Saturday, December 6, 2014

Leaving Behind a Precious Legacy


"Each morning when I get up, Sister has my meal ready, and  each evening I have a nice warm place to sleep, it brings me back to the time I was a child. It's  wonderful." The religious sister in her column gives us the words of a young woman who ran away from an  entertainment place, and is now in the care of the sisters.

Another woman mentions how her mother taught her how to play the  piano and compose even after a divorce.  "Do  you know why I  kept practicing the piano during all the hard times? My mother is in the piano. When I am at the piano I can feel the love of my mother."  
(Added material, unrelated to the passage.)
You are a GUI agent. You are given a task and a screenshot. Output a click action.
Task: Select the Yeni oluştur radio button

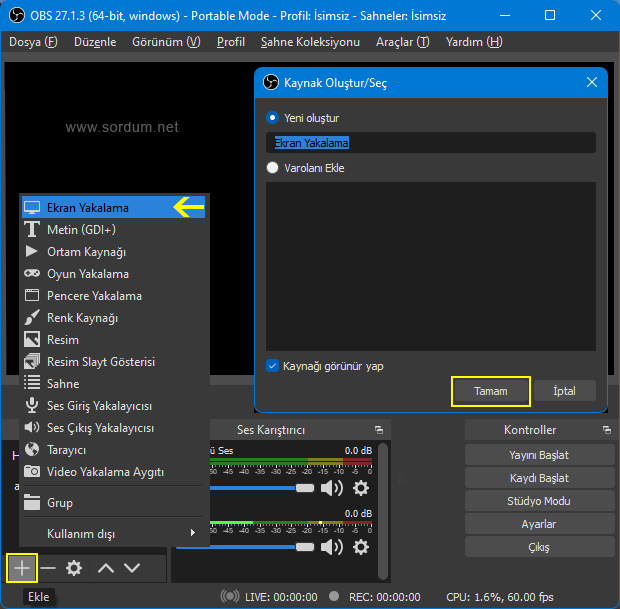(x=273, y=118)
The common element of these young women is they overcame the difficulties of life by the remembrance of the love they received as a child. Where is the mother that doesn't provide meals for her child?  It is not the meals provided, but the mother's loving presence she remembers. Let us suppose that the mother was busy with a thousand different things, and the child was busy with her smartphone, do you think she would remember those days with such a loving memory, and be satisfied with her ordinary life? If they had both been in their own world, do you think they would remember what happened in childhood?

In today's world it is difficult to be focused on one object. There are too many things that are vying for our interest, we are busy hearing, seeing, thinking  and being moved: connected to everybody and everything. We have become proficient in being disconnected from time and place. We are losing contact with our present. Happiness comes from the way we relate to our now.

The digital equipment we have in our hands dissociates ourselves from the here and now. The more information in our hands the busier we are, and the more we enjoy it, the more time we invest.

In our society the parents are doing much for their children but being with their children is not that prevalent. When we are not present to the here and now we can be lost in our dream world. When we are with the family we can be lost in this world with our digital equipment, and be satisfied with the pleasant feeling it brings. When we are not relating with those we love we are not developing our interior life.

She concludes the column asking us to remember that the memories children receive, give them the strength to face the world they will meet as adults. Parents have to give the children these warm experiences that will continue: the times they spent praying together as a family, the time they spent at table harmoniously talking to each other, the time they enjoyed each others company. These memories are  the most important treasures you can pass on to your children, a legacy that can't be lost.